On the morning of November 4, 1950, just before his death, which occurred about noon of that day, as the witness Wittbrod testified, Hild “was wheeling concrete that I mixed. I talked to him but could get no answer from him. On other mornings we always visited. . . . He said he was going home, that he did not feel good.” Hild was at that time standing some distance from the acid tank in which his body was found shortly after. One Gilmore, who was hauling acid from the tank with a tank truck, testified that he was at the opening of the tank at 11:35 a. m. and that the wooden cover and the grate over the opening of the underground tank were on at that time. Exhibit 5, printed herewith, correctly shows the arrangement of the hose, the wooden cover, and the grate over the opening of the underground tank when Gilmore left. Hild was seen standing waiting for the bus at about 12 o’clock. Shortly after, the bus driver, Isadore Hansen, in response to a call, passed that point, but Hild was not there. When Gilmore returned to the tank at 12:40 p. m., the tank cover was removed and the hose was down in the tank. He looked into the tank and saw the body of Fred Hild. Exhibit 6, also printed herewith, shows the opening of the underground tank after the cover had been removed. There were exhibits in the record showing a general view of the immediate location where Hild’s body was found.

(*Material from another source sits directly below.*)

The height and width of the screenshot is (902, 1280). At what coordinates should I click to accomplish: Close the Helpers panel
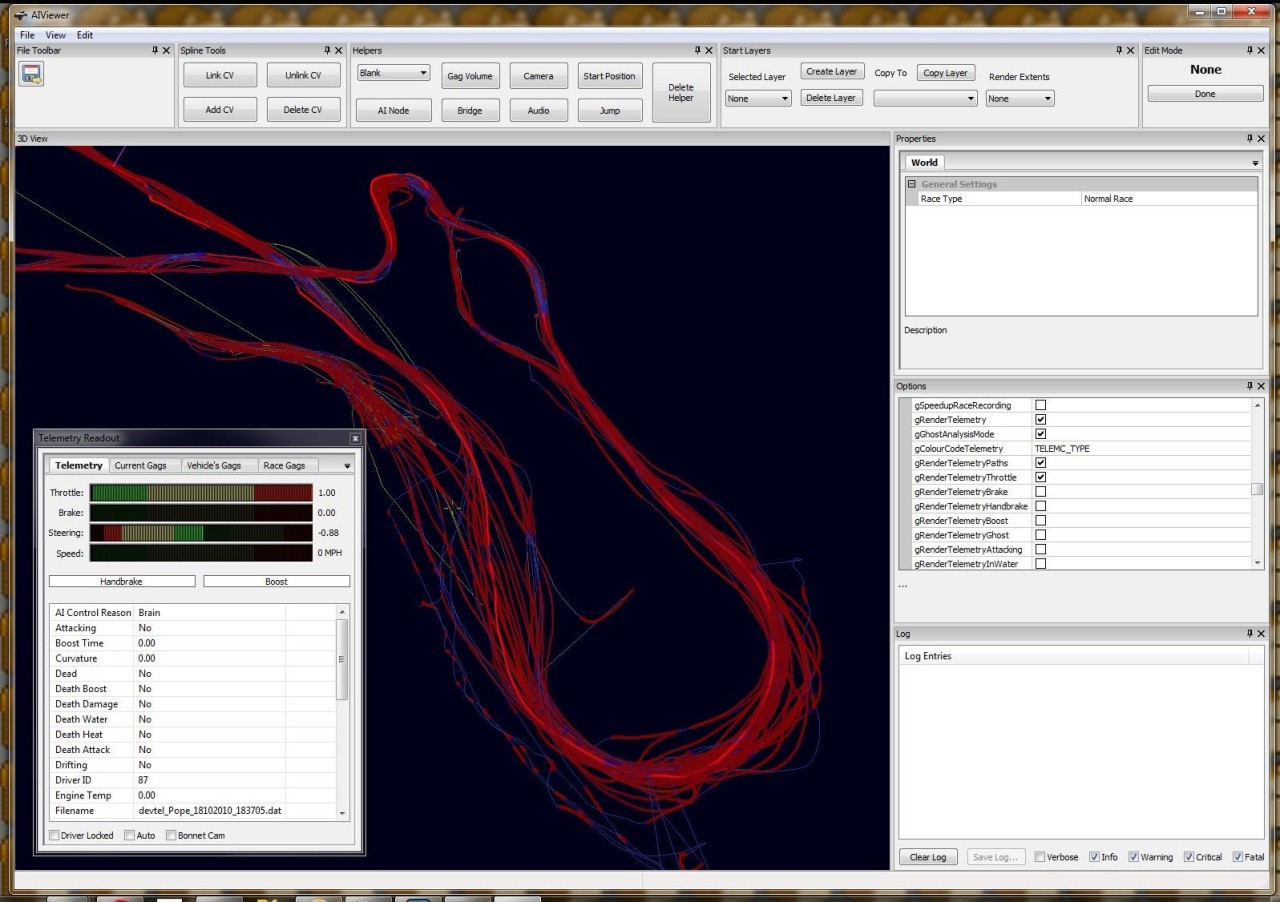pos(711,50)
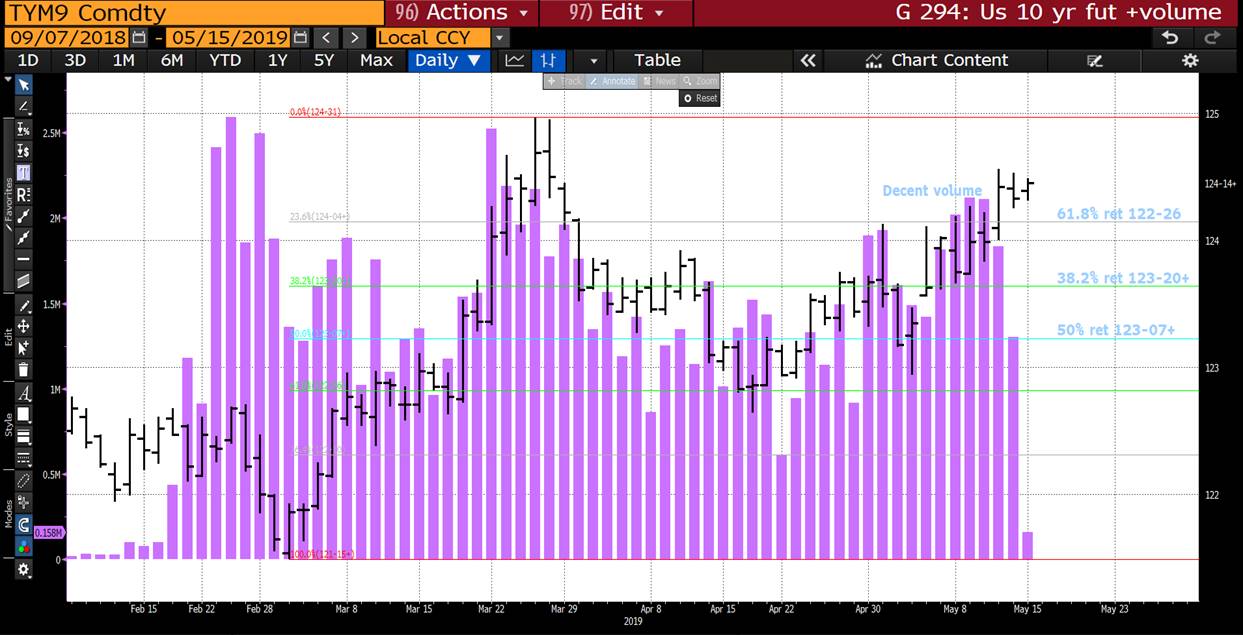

Hild was a man five feet nine inches tall, weighing about 180 pounds. The opening through which his body had to pass to enter the tank was only 23 inches by 20 inches, and

it was covered by a grate and wooden cover. The only way in which he could enter through so small an opening would be to hold his arms close to his body. It is a matter of common knowledge that a person accidentally falling would not so hold his arms but would extend them in an effort to break the fall, or grasp some object.

In reviewing the evidence in this case, we deem it proper to refer to the general background of the claimant. In February, 1950, he married Angeline Hild and moved into her apartment which she rented in the city of Milwaukee. He continued to live with her, but she paid the rent and furnished everything required for the home. He wanted to move to the country and she refused. She had considerable trouble with him, and he struck her repeatedly. Before his marriage to Angeline Hild, he had been a patient at various times at the Milwaukee County Institution for Mental Diseases, where he had been diagnosed as suffering from dementia praecox. The institution’s record of claimant in 1939 shows that he had been found by his relatives in jail where he had gone with the complaint of having swallowed poison. As late as 1950 he was admitted to the Milwaukee County Institution suffering from acute alcoholism and was at that time considered by one of the doctors as psychotic and dangerous. The final notation on his record at the institution reads: “Expired 11/4/1950- — -Jumped in vat of acid — per Med. Exam. Office.”

The circumstances thus set forth present evidence which overcomes the presumption against suicide. The presumption, therefore, ceased to constitute credible evidence which if unexplained would support the commission’s findings. We do not find any evidence connecting Hild’s death with his employment by plaintiff except that it occurred on the premises of the employer. It is considered, therefore, that the inferences drawn by the commission on which it based its findings are not reasonable and that the findings must fail, because there is nothing in the evidence which a reasonable mind may accept as adequate to support a conclusion that the injury and death occurred while Mr. Hild was performing a service for his employer, or that the injury or death arose out of his employment.

By the Court. — Judgment reversed and cause remanded with directions to set aside the award.